┌─ Text segment

Stephen Grossberg’s Magnum Opus Explores How Our Brains Make Our Minds

Stephen Grossberg pulled from more than 60 years of brain research for his 700-page magnum opus, published this year by Oxford University Press. Photo by Eric Levin
Stephen Grossberg’s Magnum Opus Explores How Our Brains Make Our Minds
Renowned neuroscientist, and BU professor emeritus, covers more than 60 years of pioneering brain research in 700-page book
Editor’s note: In October 2022, Stephen Grossberg was awarded the Lofti A. Zadeh Pioneer Award from the IEEE Systems, Man, and Cybernetics Society for “seminal contributions to understanding brain cognition and behavior and their emulation by technology.”
We all have brains. Yet we are all different. That’s because each brain shapes our individual mind, and it’s our mind that controls our behaviors, emotions, and experiences. So how does a brain give rise to a mind? That is the fundamental question that has largely defined the career of Stephen Grossberg, and it’s also at the root of a new book he’s published that puts a capstone on a remarkable career.

In 2015, 40 years after becoming a full professor at Boston University, Grossberg accepted the 2015 Lifetime Achievement Award from the Society of Experimental Psychologists for his pioneering research toward understanding how brains develop into minds. In accepting the honor, Grossberg expressed a desire to “grow toward something more enduring.”

└─
┌─ Listed entries

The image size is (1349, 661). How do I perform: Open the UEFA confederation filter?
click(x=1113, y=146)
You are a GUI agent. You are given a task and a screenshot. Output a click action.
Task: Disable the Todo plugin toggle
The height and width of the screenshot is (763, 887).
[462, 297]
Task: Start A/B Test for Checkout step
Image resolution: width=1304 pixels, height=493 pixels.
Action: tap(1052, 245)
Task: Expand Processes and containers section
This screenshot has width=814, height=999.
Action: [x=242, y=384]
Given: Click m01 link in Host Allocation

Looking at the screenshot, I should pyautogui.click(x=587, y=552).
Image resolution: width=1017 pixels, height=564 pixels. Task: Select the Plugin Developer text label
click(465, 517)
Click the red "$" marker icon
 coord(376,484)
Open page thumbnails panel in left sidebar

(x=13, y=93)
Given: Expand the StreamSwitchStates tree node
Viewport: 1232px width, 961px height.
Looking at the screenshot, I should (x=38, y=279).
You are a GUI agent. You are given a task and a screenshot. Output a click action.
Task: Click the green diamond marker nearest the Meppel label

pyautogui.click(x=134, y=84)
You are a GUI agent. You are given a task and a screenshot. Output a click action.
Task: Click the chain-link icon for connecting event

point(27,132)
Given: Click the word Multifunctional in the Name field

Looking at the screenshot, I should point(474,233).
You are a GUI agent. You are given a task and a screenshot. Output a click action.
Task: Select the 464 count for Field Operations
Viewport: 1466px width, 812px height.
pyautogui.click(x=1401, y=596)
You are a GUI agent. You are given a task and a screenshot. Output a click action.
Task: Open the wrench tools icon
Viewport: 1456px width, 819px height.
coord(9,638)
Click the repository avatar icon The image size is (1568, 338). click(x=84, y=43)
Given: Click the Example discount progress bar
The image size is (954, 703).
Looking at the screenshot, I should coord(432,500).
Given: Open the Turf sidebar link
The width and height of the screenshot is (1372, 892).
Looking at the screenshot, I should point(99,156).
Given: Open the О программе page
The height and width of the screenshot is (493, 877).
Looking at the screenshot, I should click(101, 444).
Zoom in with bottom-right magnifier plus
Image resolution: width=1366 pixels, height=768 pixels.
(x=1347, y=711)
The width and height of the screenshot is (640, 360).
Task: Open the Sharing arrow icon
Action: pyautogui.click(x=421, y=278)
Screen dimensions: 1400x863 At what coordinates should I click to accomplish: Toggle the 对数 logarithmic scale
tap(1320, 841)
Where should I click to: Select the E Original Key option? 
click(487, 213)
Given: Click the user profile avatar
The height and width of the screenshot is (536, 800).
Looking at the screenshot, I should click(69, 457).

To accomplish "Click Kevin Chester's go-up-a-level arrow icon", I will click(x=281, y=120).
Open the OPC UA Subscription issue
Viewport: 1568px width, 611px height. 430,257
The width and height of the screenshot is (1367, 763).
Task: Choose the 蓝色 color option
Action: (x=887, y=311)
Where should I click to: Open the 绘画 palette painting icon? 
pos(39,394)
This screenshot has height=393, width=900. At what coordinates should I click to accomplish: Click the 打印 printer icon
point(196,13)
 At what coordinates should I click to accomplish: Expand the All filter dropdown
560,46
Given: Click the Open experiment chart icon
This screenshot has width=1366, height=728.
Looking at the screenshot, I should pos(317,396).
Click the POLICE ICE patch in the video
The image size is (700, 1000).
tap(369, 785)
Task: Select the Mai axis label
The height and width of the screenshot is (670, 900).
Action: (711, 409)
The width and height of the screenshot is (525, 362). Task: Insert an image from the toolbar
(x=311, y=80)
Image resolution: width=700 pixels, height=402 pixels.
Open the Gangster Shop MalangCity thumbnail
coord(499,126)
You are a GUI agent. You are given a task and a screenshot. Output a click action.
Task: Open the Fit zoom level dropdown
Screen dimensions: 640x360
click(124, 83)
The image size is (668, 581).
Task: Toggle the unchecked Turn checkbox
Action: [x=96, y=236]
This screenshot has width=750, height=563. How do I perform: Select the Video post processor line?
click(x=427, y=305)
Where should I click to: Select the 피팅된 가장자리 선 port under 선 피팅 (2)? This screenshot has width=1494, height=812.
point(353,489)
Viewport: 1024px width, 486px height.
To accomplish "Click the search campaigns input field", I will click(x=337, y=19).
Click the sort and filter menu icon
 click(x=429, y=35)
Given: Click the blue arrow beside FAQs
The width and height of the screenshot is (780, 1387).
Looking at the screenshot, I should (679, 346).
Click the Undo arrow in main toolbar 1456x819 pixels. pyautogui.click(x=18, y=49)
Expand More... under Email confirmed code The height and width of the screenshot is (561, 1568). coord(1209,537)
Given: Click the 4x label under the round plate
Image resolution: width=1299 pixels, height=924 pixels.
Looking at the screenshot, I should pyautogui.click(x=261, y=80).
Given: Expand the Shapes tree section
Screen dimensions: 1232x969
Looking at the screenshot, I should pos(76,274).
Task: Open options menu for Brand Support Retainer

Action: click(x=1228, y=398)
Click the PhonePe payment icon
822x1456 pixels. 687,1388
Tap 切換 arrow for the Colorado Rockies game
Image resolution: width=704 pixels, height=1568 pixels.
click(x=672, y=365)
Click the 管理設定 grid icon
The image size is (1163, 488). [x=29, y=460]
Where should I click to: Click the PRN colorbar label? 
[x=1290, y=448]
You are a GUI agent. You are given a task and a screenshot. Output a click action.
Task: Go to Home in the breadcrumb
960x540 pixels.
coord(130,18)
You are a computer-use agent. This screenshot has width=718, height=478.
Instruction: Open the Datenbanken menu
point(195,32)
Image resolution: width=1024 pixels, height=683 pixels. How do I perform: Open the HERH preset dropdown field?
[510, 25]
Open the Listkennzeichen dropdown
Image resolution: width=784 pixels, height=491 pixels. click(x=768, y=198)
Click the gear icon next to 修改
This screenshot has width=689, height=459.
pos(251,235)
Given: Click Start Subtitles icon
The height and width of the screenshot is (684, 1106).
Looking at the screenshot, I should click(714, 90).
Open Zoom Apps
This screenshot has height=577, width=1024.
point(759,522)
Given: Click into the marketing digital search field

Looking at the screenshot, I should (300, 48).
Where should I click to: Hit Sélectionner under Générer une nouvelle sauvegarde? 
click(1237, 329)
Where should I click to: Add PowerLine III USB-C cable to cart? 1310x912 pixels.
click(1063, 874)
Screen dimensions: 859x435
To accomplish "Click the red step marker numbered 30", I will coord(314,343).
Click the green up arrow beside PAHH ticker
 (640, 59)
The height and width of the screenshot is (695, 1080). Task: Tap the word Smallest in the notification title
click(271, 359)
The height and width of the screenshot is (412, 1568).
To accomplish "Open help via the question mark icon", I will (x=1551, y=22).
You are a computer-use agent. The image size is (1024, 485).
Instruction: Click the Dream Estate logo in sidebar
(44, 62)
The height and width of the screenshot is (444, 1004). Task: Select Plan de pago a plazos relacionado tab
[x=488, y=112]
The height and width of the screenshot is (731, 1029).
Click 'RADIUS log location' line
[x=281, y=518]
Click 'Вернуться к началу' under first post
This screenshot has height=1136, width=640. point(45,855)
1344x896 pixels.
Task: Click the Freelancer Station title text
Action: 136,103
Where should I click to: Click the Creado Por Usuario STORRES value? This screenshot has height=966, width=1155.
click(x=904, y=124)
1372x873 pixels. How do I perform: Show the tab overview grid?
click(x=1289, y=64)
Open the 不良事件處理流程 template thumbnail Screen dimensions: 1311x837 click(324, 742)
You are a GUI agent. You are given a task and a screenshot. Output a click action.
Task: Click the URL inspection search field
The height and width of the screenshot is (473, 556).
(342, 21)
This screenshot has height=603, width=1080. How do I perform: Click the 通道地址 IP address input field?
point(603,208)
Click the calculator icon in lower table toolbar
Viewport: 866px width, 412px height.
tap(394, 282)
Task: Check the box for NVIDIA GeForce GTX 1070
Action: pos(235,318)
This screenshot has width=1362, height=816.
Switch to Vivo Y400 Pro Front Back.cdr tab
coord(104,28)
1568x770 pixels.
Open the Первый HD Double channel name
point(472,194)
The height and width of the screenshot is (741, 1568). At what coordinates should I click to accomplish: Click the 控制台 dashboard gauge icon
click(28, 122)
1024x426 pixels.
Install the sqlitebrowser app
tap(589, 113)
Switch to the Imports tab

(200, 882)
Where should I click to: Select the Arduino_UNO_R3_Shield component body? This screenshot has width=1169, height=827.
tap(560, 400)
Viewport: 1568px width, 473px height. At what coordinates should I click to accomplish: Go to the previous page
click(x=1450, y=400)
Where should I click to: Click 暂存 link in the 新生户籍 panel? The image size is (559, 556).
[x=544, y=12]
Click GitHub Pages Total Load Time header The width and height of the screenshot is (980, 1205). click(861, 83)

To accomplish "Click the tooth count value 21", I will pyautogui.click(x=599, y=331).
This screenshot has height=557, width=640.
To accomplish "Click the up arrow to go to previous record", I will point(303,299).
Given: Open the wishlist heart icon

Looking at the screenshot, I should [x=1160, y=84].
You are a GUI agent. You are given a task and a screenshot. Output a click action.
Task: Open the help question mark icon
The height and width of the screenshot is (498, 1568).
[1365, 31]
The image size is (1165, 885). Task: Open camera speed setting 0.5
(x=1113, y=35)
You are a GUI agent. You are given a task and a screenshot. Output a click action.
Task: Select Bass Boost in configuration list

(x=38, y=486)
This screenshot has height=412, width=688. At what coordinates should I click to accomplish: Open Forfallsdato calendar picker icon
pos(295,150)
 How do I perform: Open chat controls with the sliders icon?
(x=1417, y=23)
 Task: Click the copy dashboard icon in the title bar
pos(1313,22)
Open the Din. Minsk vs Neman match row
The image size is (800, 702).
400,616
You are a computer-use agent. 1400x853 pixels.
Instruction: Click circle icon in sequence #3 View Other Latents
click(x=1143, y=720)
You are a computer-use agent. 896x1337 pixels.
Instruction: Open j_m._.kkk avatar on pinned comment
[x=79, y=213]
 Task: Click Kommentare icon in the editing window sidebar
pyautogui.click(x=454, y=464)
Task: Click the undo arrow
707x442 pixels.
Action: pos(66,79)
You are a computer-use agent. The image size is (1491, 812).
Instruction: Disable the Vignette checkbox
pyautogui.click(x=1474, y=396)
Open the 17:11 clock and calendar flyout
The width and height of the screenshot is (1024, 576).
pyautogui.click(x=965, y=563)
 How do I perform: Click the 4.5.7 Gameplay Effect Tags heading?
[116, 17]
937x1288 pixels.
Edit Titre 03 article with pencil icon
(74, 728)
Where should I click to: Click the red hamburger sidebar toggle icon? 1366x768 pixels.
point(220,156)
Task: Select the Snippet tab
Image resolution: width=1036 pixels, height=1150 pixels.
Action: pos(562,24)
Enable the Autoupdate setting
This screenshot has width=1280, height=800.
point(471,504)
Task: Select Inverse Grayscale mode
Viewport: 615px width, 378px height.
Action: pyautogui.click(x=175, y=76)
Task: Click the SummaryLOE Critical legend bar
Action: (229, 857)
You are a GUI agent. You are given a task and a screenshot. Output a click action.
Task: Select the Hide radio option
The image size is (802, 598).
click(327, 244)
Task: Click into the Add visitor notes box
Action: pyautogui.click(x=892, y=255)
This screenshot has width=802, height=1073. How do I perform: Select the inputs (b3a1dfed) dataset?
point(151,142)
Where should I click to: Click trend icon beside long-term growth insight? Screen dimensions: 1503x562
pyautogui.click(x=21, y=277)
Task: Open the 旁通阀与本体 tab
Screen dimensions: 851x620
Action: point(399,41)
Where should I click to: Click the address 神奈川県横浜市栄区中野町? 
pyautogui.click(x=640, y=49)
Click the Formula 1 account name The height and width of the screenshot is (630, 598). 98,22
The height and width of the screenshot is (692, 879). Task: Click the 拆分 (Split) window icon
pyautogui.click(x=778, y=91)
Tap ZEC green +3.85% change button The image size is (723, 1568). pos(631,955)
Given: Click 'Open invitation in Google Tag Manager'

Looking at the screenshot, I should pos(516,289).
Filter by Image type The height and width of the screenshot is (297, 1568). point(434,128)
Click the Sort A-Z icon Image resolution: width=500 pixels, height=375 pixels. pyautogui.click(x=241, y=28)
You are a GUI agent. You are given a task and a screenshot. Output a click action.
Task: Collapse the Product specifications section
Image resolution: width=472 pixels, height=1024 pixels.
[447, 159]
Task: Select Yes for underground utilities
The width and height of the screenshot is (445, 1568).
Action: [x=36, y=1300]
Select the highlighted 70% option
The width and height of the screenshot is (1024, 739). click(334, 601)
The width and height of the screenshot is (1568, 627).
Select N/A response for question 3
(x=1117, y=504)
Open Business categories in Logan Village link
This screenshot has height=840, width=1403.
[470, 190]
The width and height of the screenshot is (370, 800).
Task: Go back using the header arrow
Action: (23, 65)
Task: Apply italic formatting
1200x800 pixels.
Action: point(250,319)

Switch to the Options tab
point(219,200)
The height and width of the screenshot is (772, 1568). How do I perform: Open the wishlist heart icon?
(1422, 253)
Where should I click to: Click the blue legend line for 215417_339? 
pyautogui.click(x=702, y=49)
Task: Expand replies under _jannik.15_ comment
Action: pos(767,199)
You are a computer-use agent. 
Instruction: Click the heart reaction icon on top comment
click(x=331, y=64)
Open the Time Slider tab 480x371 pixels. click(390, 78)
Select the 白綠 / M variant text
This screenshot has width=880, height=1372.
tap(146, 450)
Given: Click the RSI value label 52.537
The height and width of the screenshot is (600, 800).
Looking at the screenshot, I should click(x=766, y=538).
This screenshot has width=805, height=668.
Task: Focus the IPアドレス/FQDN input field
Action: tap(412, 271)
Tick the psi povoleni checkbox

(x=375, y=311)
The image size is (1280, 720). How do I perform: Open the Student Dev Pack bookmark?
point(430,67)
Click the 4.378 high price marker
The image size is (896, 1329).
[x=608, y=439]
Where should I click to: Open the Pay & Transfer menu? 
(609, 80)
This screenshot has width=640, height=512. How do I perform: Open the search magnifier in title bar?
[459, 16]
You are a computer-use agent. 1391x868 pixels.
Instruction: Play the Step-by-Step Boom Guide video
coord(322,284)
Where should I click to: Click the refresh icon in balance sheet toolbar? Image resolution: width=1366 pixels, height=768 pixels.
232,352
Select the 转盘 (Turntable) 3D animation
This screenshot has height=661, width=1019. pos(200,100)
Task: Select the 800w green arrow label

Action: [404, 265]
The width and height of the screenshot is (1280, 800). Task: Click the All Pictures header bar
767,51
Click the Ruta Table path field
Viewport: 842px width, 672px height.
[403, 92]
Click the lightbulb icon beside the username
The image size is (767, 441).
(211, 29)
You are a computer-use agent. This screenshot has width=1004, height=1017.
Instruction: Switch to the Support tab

└─

Problems and tasks:
[1] According to the Grossberg article, which press published Grossberg's book?
[2] Check each statement against the Grossberg article and answer yes or no, quoting the words that decide it: (a) Grossberg's book runs to 700 pages. (b) Grossberg's Lifetime Achievement Award came from the IEEE Systems, Man, and Cybernetics Society. (c) Grossberg received the Lofti A. Zadeh Pioneer Award in October 2022.
[3] Reproduce the stretch of the Grossberg article from "We all have" through "a remarkable career.".
Please treat the entries as material separate from the Grossberg article.

Results for the exercise:
[1] Oxford University Press.

[2]
(a) Yes: "his 700-page magnum opus"
(b) No: "Grossberg accepted the 2015 Lifetime Achievement Award from the Society of Experimental Psychologists"
(c) Yes: "In October 2022, Stephen Grossberg was awarded the Lofti A. Zadeh Pioneer Award"

[3]
We all have brains. Yet we are all different. That’s because each brain shapes our individual mind, and it’s our mind that controls our behaviors, emotions, and experiences. So how does a brain give rise to a mind? That is the fundamental question that has largely defined the career of Stephen Grossberg, and it’s also at the root of a new book he’s published that puts a capstone on a remarkable career.